The day after Dan’s parole hearing I found him leaning against the rail on the second tier looking glum. 

“What happened?” I asked. 

“I don’t know,” he said. “I walked into the hearing and before I could say anything they told me I couldn’t live with my sister in Rockingham County like I had planned. They said they didn’t want me living with family members. I asked, "Why?" They didn’t think family members would be reliable chaperones. They would lie for me. 

“What the heck?” I said.  “Where’d that come from?” 

“It gets worse.” Dan said. “They said I couldn’t parole directly to the street,  that I would have to go out through minimum security and the Halfway House. That’ll take me six more months. And they weren’t satisfied with the polygraph I took in the sex offender program.  I have to take a full disclosure polygraph at the Halfway House. I asked them why. They wouldn’t give me an answer.” 

“Then what?”

“They’ll see me again after I take the polygraph. So, when I got back to the unit, I asked to see my therapist. She said the polygraph I took was good enough. And the prison won’t pay for another.”

This was crazy.
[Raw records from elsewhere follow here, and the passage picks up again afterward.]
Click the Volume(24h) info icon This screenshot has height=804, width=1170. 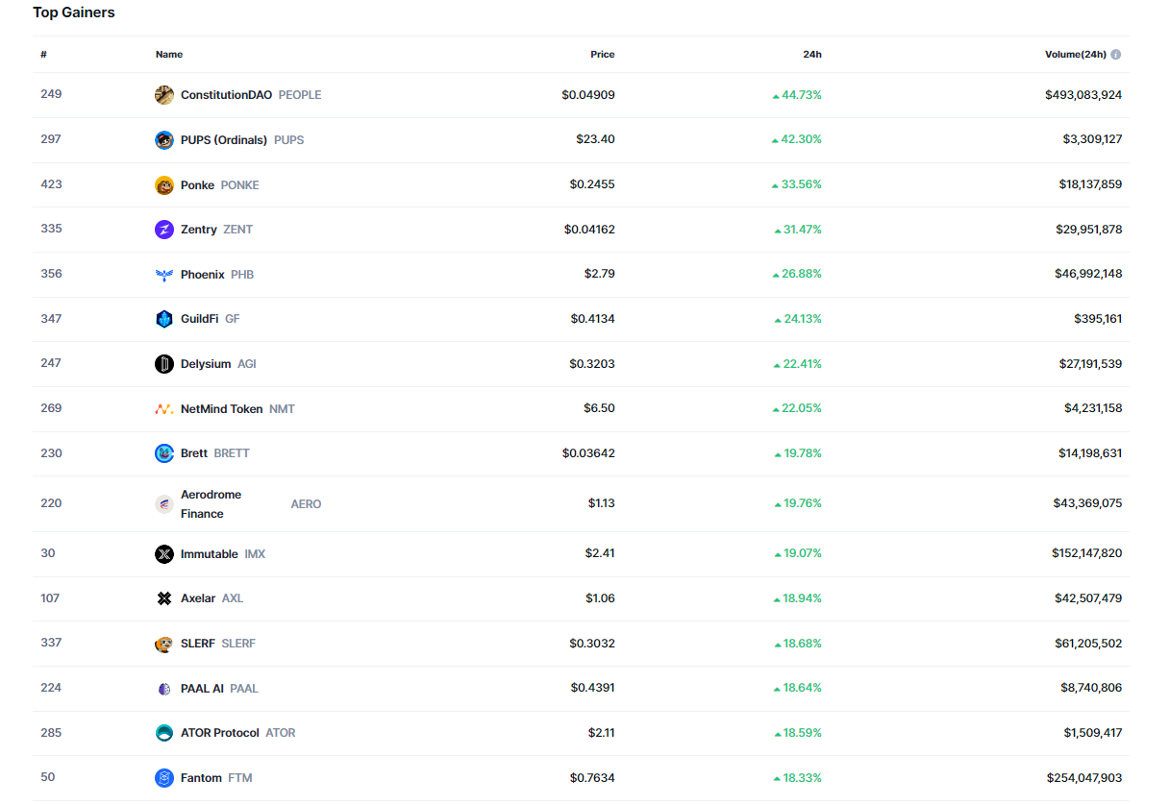(x=1116, y=55)
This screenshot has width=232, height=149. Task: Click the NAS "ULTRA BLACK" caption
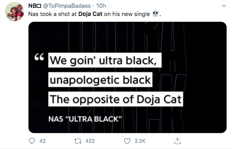pos(85,119)
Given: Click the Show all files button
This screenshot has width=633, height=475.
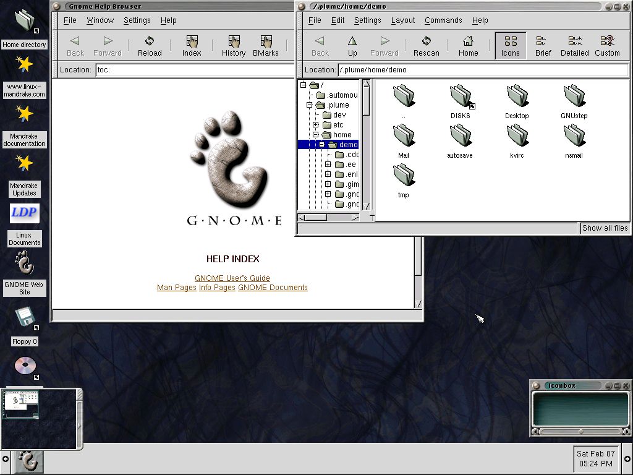Looking at the screenshot, I should (x=605, y=228).
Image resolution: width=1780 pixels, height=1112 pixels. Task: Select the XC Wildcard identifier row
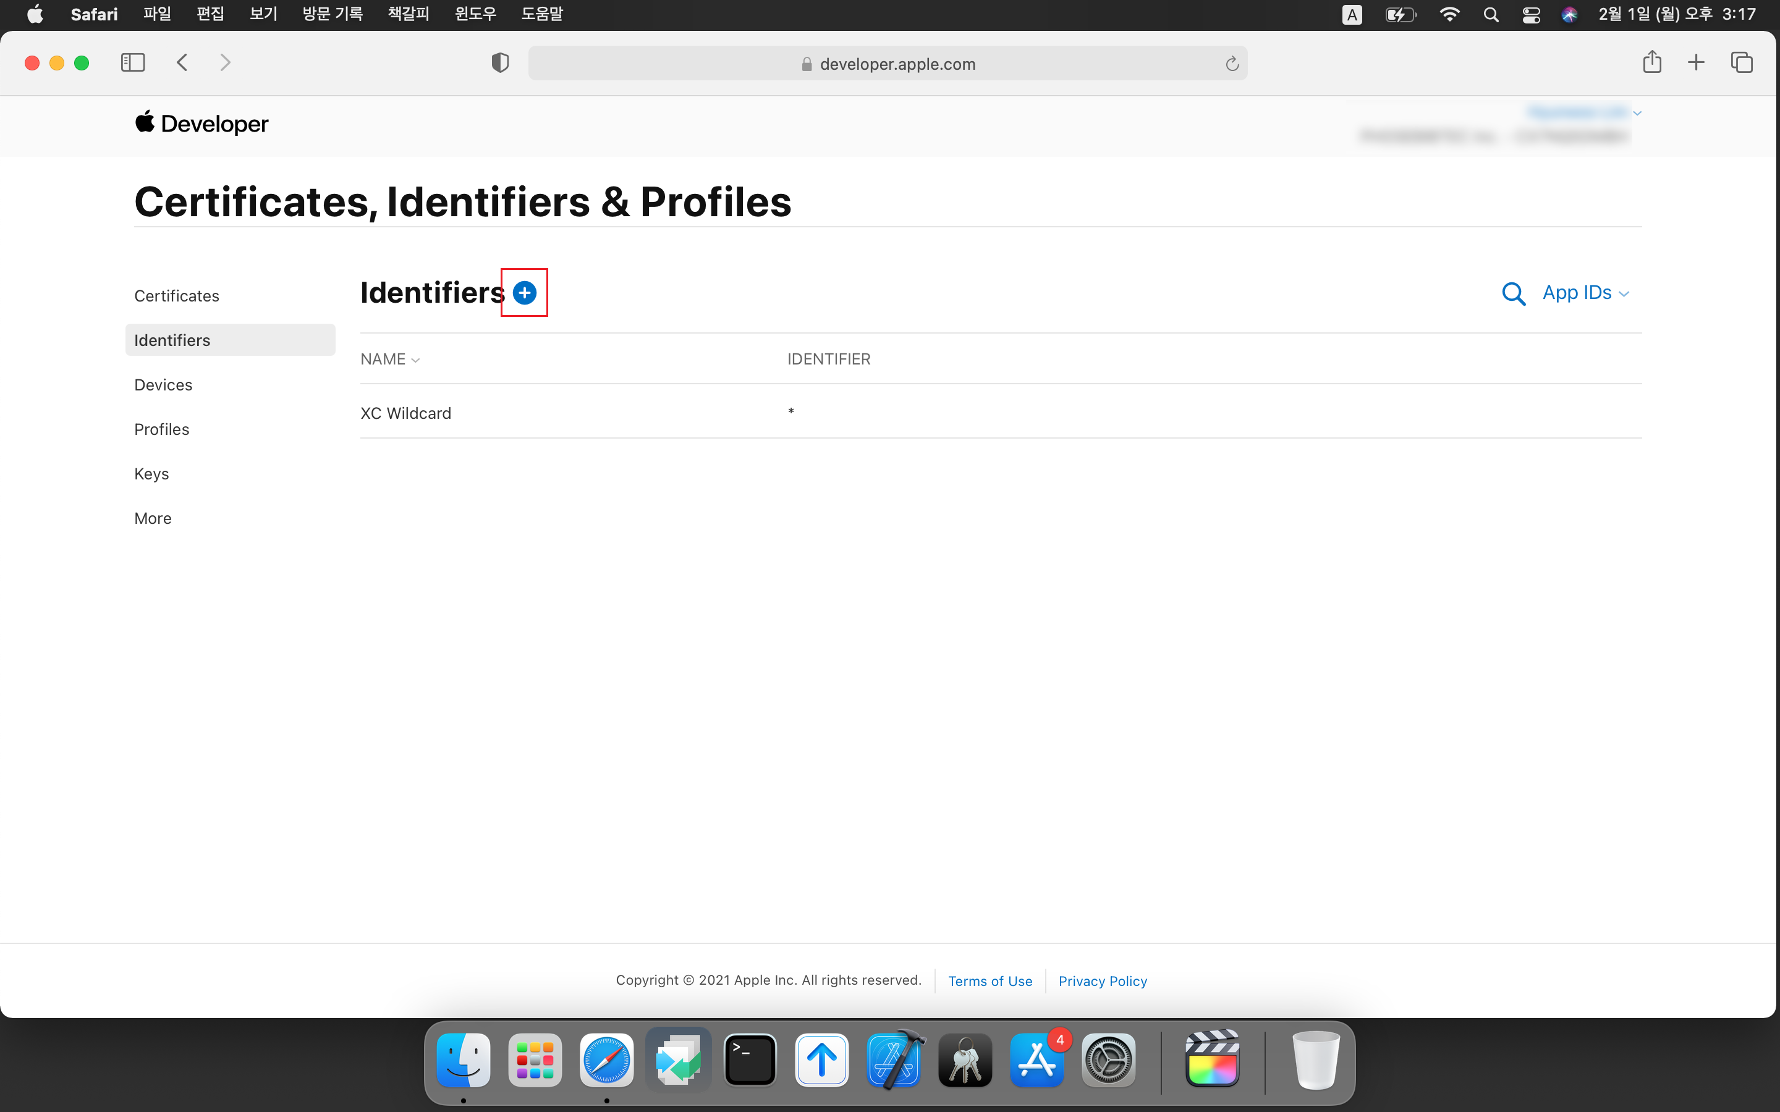coord(406,413)
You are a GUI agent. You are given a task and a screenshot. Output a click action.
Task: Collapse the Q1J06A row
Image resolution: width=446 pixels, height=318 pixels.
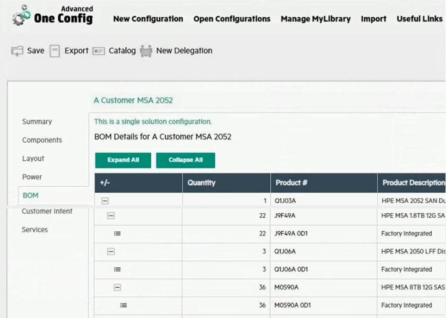pyautogui.click(x=111, y=252)
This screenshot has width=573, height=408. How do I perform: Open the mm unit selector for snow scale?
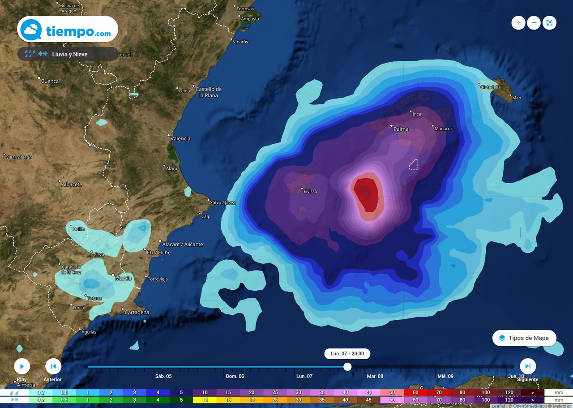point(558,400)
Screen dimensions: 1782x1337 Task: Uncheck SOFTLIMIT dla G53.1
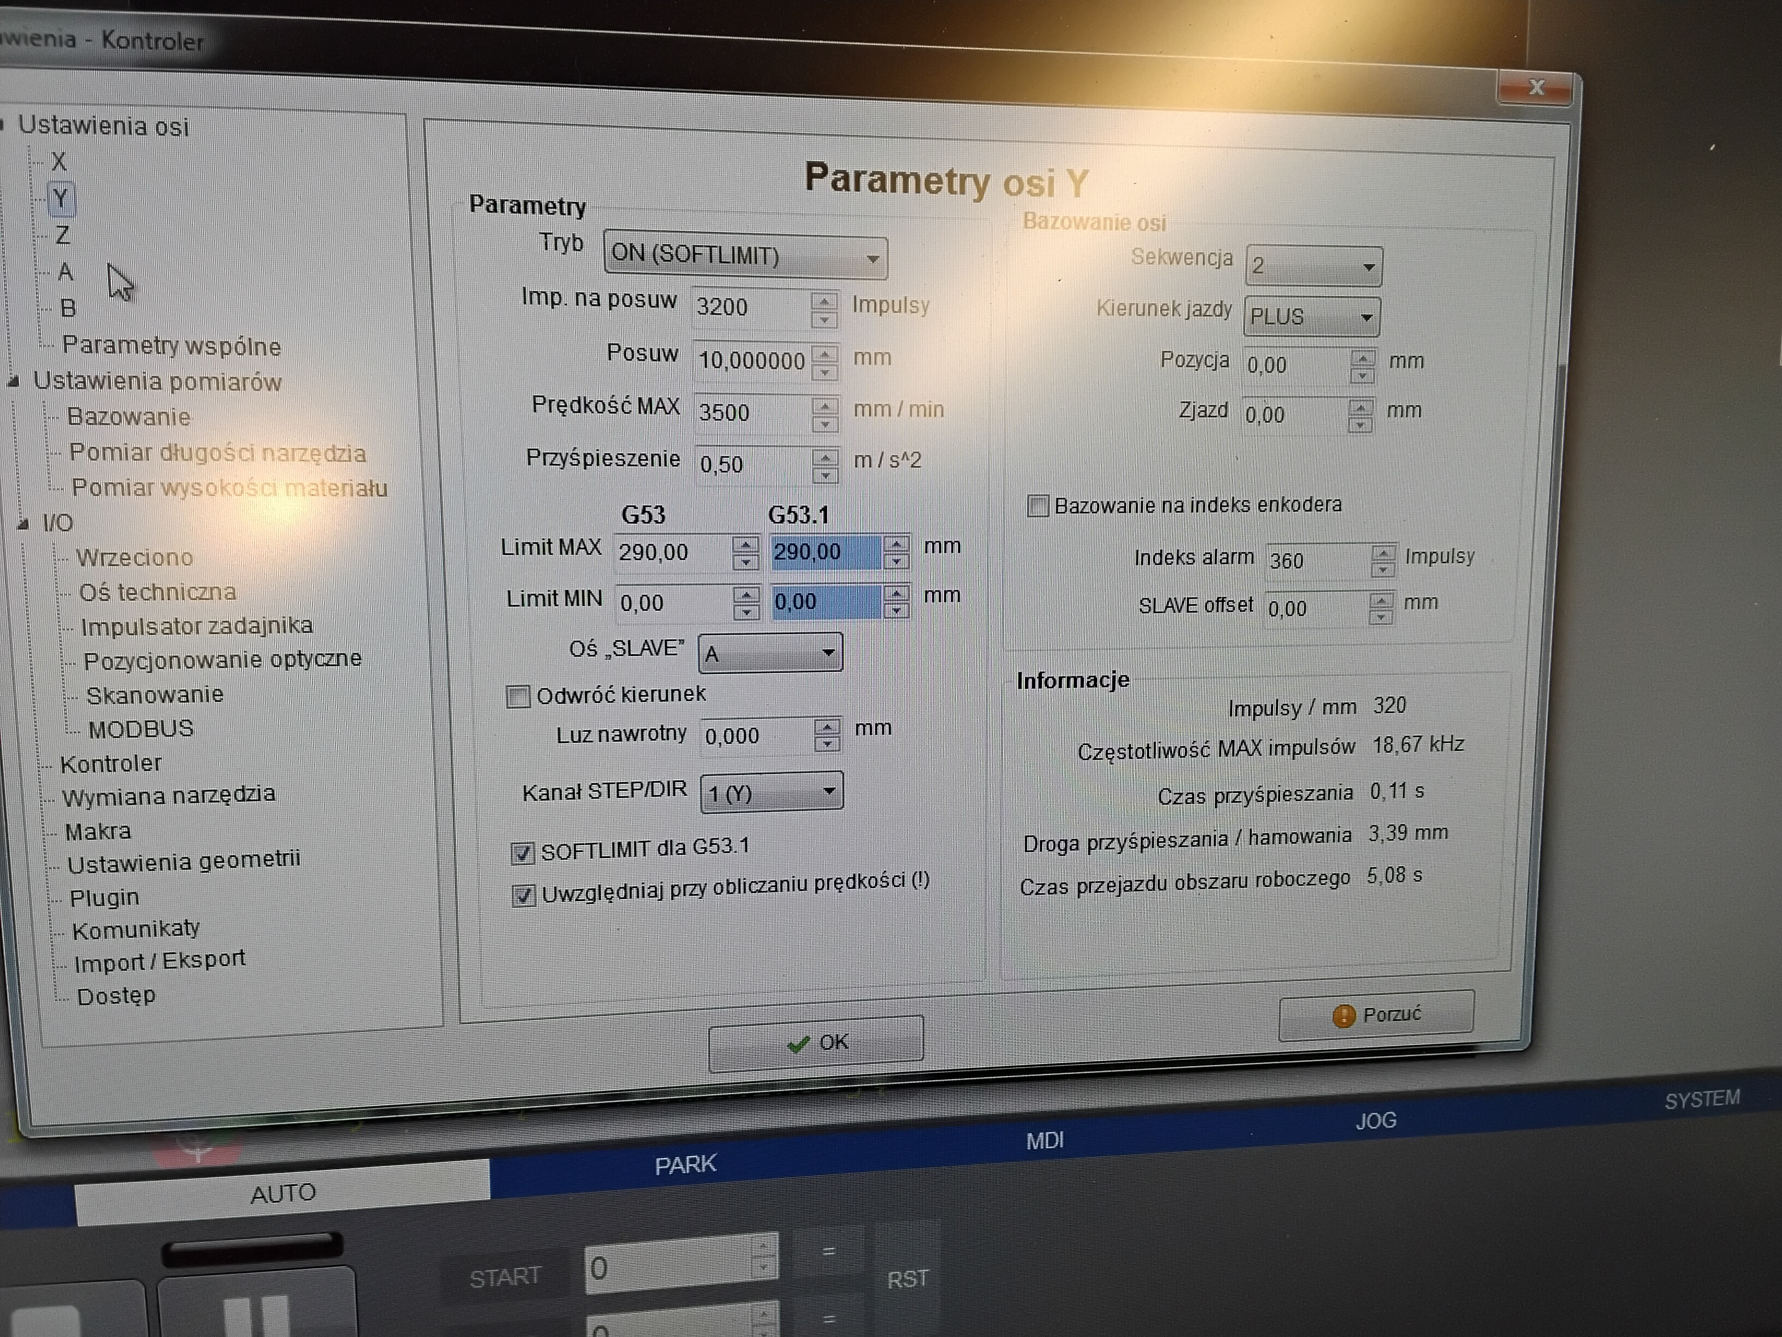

Dan was a smart, likeable guy.  Before his conviction for the biggest mistake of his life he had never been in legal trouble.  He took a plea bargain, five to ten years in prison with two years off for doing the sex offender program. He passed it with glowing recommendations from his therapist and the unit counselor. Both backed him for parole. Dan planned to live with his sister.  He’d already found a job on the outside. I assumed he would breeze through parole. 

“Is your victim’s family from Rockingham County?” I asked. The board often bars parolees from living in the same county as the victim. 

“They live in Belknap County.” he said.  “No one from that family showed up at the hearing.” 

That evening Dan called his parents. His dad had seen one of his sisters leave the room before the hearing started. She looked smug.

“What’s she got against you?” I asked. 

 “That’s just it,” Dan said. “She’s married to a former prison guard from Massachusetts. They don’t think I got enough time because they don’t think I’m truly repentant, whatever that means. In fact, my sister wrote a letter to my step-mom last Christmas saying she’d do anything to make sure I stayed in prison, including talking to the parole board. Oh, and, my sister lives in Rockingham County.” 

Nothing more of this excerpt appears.